Task item: From the data underneath, reproduce exactly the stretch that begins at the line with "Task: Open the Reports menu" and ends after the line with "Image resolution: width=1078".

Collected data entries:
○ ○ ○ ○
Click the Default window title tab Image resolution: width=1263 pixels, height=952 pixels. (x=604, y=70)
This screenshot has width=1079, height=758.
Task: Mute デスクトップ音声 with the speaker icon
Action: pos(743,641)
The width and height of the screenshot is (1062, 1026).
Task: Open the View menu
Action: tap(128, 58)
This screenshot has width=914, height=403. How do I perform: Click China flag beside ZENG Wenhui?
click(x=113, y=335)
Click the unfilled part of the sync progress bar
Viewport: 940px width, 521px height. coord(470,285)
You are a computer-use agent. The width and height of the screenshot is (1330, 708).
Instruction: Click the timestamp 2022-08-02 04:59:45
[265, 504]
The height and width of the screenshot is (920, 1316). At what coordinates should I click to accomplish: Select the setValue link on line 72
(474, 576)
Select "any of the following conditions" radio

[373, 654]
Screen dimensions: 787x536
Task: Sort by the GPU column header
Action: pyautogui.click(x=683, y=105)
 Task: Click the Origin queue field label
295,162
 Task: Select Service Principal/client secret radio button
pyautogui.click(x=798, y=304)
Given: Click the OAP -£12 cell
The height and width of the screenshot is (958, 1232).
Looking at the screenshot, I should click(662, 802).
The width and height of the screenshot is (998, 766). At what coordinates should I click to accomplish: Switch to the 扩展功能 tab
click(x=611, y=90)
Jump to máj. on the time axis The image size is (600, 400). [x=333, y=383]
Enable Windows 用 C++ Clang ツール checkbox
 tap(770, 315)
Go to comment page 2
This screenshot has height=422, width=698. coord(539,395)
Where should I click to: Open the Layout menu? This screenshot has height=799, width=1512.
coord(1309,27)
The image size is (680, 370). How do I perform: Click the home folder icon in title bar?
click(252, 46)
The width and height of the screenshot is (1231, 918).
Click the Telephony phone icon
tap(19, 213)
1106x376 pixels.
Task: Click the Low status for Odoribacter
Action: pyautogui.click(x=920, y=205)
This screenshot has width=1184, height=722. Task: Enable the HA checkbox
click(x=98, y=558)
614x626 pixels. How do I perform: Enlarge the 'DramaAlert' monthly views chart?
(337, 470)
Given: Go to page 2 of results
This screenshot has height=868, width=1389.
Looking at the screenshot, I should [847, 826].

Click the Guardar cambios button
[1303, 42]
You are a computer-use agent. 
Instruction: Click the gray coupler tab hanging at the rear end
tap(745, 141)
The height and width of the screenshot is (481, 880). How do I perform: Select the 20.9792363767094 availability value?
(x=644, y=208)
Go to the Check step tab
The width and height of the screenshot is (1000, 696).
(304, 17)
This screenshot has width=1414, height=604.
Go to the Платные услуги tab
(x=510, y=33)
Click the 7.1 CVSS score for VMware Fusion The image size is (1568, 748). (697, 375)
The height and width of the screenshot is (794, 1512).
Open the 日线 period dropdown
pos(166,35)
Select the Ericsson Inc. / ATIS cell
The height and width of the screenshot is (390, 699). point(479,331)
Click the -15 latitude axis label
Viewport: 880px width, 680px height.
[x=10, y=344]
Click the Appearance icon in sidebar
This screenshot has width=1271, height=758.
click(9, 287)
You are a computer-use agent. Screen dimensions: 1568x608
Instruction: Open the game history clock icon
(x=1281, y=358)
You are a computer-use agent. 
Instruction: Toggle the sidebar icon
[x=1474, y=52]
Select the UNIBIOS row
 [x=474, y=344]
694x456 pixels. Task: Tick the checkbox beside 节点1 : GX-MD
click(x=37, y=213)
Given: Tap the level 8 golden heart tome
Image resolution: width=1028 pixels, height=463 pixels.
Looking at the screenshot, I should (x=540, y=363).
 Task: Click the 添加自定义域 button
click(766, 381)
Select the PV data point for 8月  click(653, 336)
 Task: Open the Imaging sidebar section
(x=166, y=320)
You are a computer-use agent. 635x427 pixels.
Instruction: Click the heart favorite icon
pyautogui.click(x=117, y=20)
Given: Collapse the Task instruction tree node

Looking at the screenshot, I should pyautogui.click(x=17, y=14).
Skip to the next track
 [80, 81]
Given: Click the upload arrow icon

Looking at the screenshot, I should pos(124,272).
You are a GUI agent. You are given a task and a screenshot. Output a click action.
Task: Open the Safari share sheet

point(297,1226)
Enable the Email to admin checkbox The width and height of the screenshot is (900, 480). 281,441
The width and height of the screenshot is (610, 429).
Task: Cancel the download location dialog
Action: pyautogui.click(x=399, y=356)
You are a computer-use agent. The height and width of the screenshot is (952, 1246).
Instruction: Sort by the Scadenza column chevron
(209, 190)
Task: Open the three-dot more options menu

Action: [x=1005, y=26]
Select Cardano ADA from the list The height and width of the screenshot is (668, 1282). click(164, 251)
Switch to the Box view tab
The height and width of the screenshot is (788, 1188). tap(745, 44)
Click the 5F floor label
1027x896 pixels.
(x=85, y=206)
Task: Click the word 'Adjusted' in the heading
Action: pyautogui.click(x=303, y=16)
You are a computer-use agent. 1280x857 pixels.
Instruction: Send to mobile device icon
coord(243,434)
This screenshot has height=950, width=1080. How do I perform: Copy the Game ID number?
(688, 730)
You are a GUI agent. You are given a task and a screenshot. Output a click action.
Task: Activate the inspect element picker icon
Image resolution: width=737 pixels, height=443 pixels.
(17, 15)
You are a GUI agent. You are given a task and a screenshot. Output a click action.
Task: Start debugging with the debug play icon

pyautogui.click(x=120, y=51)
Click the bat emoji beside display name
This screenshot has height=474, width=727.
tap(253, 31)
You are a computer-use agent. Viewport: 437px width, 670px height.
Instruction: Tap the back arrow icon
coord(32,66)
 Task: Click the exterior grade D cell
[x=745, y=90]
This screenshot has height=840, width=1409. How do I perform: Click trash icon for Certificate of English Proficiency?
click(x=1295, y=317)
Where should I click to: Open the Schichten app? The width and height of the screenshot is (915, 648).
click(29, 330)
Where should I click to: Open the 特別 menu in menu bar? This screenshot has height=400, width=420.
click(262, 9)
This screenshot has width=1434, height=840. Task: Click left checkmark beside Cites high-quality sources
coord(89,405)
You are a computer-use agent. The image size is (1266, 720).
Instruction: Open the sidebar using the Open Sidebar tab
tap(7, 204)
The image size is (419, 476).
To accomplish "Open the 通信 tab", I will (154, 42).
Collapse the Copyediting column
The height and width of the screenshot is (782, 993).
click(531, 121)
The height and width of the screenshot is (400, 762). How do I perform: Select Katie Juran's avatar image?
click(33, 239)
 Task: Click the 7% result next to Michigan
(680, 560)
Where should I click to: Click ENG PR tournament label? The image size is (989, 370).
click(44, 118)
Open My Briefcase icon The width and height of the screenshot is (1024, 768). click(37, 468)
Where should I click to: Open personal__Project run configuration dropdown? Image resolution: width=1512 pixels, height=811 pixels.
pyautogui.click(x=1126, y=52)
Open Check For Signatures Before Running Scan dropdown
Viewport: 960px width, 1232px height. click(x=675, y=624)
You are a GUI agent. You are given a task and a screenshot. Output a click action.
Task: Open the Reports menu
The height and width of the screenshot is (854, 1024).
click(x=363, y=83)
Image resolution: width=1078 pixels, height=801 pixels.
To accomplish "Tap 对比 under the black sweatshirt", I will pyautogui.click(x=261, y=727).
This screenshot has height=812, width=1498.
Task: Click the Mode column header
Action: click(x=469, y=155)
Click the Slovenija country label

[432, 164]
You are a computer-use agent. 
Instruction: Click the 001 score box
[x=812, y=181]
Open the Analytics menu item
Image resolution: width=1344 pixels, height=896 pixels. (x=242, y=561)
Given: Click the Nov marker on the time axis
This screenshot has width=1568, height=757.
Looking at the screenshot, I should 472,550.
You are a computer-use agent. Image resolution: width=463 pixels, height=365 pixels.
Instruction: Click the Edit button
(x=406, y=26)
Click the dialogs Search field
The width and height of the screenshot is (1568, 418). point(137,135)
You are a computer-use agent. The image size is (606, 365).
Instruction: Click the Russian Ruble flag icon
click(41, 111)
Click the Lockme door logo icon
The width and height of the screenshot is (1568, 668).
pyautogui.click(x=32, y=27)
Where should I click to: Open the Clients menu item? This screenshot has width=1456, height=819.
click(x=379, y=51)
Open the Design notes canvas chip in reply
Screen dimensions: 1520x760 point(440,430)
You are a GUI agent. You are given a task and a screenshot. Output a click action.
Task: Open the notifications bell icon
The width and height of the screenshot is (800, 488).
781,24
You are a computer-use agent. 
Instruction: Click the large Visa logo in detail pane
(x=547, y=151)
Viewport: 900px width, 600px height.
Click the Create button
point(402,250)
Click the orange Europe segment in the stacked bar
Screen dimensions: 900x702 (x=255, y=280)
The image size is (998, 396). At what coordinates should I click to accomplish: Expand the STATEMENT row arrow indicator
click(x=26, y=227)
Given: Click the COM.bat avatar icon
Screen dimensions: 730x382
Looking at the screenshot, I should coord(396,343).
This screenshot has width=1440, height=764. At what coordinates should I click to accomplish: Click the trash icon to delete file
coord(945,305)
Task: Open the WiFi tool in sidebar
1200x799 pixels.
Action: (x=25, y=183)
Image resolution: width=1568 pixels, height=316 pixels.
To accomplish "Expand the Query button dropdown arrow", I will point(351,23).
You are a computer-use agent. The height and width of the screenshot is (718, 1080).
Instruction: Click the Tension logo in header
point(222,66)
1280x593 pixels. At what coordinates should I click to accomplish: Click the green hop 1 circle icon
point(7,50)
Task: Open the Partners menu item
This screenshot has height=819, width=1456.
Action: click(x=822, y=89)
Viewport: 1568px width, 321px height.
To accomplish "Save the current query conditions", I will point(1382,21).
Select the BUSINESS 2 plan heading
○ ○ ○ ○
Exercise solution:
Task: Open the Reports menu
The height and width of the screenshot is (854, 1024).
click(x=363, y=83)
Image resolution: width=1078 pixels, height=801 pixels.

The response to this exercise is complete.